Well, all these explanations are possible yet not that important. What is important was why it was recorded in the first place and what effect it had. Since it seems that Elijah and his bonfire is set out to warn against not so much about worshipping other gods exclusively but to stop the worship of a panoply of gods. God then is portrayed as the ultimate being without either equal or lesser divine supporters.

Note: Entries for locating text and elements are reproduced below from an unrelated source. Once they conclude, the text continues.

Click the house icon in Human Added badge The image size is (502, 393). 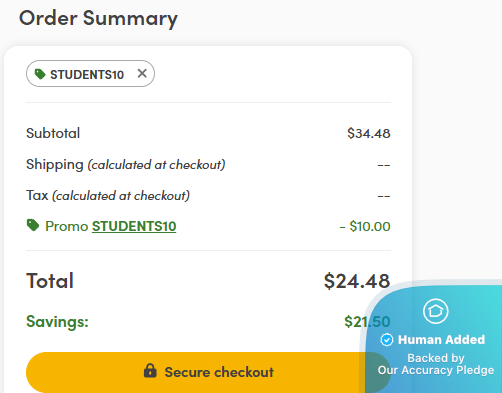(436, 311)
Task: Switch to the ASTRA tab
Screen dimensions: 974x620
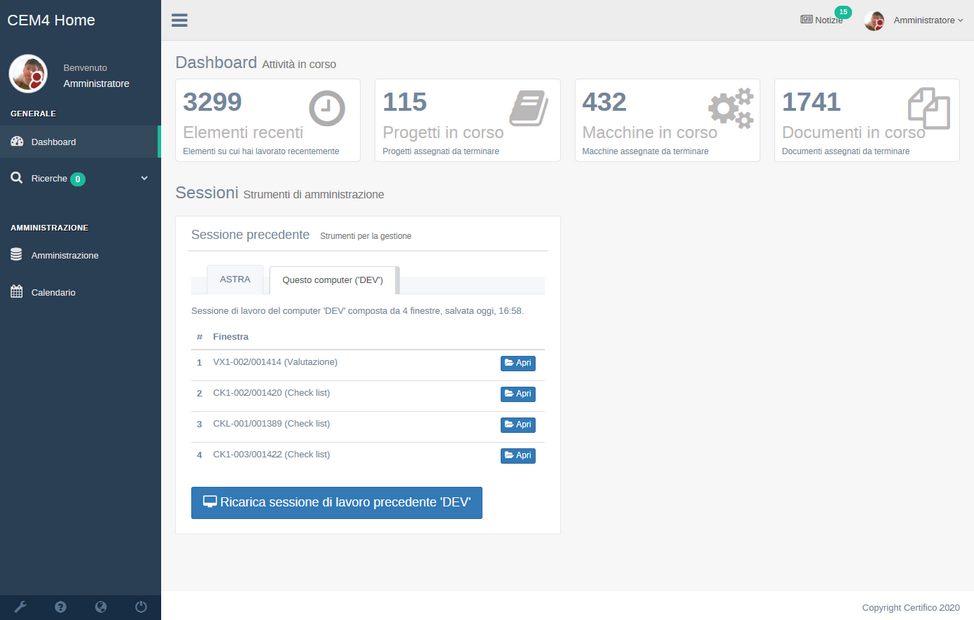Action: (235, 278)
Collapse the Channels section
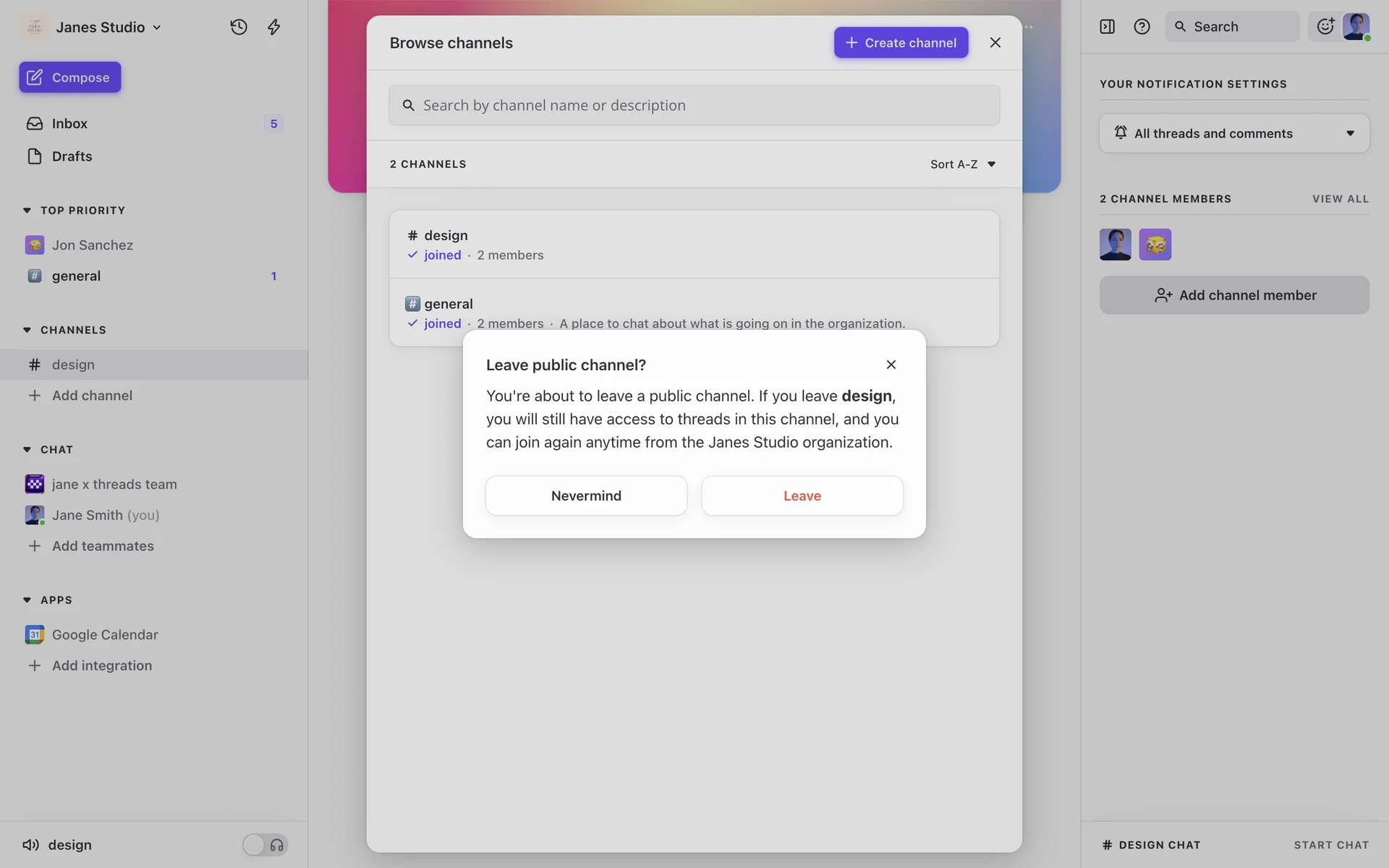The image size is (1389, 868). [27, 330]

Now this idea of a singular ultimate being was hugely novel to the primitive peoples in history who saw the divine world populated by a plethora of gods. God as God alone initially arose in the theological understanding of tribes of Israel. So much so, it defined their religion and conferred on them the status of a chosen people. Or put another way, if the Israelites had fallen into syncretistic habits of holding a pantheon of deities as holy then they would no longer be – Israelites. Doubtless then they would have faded from history. Therefore it was the result of their choice that day – that choice to again proclaim that The Lord is God – that allowed their survival as the people of faith.
Well, it would appear on a first look that multi-god worship is not a problem in hype- sophisticated Britain today. After all, Broughty isn’t littered with temples to Apollo, Jupiter or even Baal. Yet it has its other temples. Places where things are revered rather than God. Dare, in the same breath, I mention shopping malls, car showrooms, sports sites, work locations and even new housing estates; loci where hearts and minds are captured by desire and ambition. Objects that are points of destination rather than mere tools for a better way of living. In essence, jealously guarded achievements that weave their stories into ours and demand choices of us for their possession.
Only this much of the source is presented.